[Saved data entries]
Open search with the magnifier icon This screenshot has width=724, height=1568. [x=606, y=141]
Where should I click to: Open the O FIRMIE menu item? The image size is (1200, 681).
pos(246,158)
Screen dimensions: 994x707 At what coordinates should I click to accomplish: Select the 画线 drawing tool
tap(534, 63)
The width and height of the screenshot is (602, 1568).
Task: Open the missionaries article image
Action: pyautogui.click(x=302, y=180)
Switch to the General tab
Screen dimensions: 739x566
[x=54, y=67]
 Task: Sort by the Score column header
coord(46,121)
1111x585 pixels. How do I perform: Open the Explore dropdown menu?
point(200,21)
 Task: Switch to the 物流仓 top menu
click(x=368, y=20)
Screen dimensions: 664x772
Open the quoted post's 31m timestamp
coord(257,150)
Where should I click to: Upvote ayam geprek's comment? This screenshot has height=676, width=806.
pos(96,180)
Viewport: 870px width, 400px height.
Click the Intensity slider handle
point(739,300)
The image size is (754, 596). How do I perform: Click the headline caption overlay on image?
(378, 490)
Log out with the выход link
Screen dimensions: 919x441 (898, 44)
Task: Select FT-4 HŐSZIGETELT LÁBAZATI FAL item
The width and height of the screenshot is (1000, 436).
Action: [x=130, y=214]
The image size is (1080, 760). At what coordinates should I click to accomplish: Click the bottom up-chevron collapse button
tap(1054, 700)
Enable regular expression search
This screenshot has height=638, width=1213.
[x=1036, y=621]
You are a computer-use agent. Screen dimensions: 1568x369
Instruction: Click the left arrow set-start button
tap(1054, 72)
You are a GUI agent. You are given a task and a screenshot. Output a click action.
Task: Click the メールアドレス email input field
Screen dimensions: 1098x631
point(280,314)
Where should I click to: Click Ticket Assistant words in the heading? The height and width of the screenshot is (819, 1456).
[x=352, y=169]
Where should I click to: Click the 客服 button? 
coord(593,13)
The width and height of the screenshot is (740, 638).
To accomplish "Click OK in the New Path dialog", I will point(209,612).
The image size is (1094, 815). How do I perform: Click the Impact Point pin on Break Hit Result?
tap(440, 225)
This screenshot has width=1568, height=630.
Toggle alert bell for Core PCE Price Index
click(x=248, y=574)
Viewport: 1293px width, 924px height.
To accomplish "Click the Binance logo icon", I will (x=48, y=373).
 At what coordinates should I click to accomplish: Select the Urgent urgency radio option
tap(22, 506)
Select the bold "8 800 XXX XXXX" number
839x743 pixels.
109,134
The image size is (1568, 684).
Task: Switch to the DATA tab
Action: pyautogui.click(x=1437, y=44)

(Directions): Write every line of the entries again, word for word.

(Worked solution):
Open search with the magnifier icon This screenshot has width=724, height=1568. [x=606, y=141]
Where should I click to: Open the O FIRMIE menu item? The image size is (1200, 681).
pos(246,158)
Screen dimensions: 994x707 At what coordinates should I click to accomplish: Select the 画线 drawing tool
tap(534, 63)
The width and height of the screenshot is (602, 1568).
Task: Open the missionaries article image
Action: pyautogui.click(x=302, y=180)
Switch to the General tab
Screen dimensions: 739x566
[x=54, y=67]
 Task: Sort by the Score column header
coord(46,121)
1111x585 pixels. How do I perform: Open the Explore dropdown menu?
point(200,21)
 Task: Switch to the 物流仓 top menu
click(x=368, y=20)
Screen dimensions: 664x772
Open the quoted post's 31m timestamp
coord(257,150)
Where should I click to: Upvote ayam geprek's comment? This screenshot has height=676, width=806.
pos(96,180)
Viewport: 870px width, 400px height.
Click the Intensity slider handle
point(739,300)
The image size is (754, 596). How do I perform: Click the headline caption overlay on image?
(378, 490)
Log out with the выход link
Screen dimensions: 919x441 (898, 44)
Task: Select FT-4 HŐSZIGETELT LÁBAZATI FAL item
The width and height of the screenshot is (1000, 436).
Action: [x=130, y=214]
The image size is (1080, 760). At what coordinates should I click to accomplish: Click the bottom up-chevron collapse button
tap(1054, 700)
Enable regular expression search
This screenshot has height=638, width=1213.
[x=1036, y=621]
You are a computer-use agent. Screen dimensions: 1568x369
Instruction: Click the left arrow set-start button
tap(1054, 72)
You are a GUI agent. You are given a task and a screenshot. Output a click action.
Task: Click the メールアドレス email input field
Screen dimensions: 1098x631
point(280,314)
Where should I click to: Click Ticket Assistant words in the heading? The height and width of the screenshot is (819, 1456).
[x=352, y=169]
Where should I click to: Click the 客服 button? 
coord(593,13)
The width and height of the screenshot is (740, 638).
To accomplish "Click OK in the New Path dialog", I will point(209,612).
The image size is (1094, 815). How do I perform: Click the Impact Point pin on Break Hit Result?
tap(440, 225)
This screenshot has width=1568, height=630.
Toggle alert bell for Core PCE Price Index
click(x=248, y=574)
Viewport: 1293px width, 924px height.
To accomplish "Click the Binance logo icon", I will (x=48, y=373).
 At what coordinates should I click to accomplish: Select the Urgent urgency radio option
tap(22, 506)
Select the bold "8 800 XXX XXXX" number
839x743 pixels.
109,134
The image size is (1568, 684).
Task: Switch to the DATA tab
Action: pyautogui.click(x=1437, y=44)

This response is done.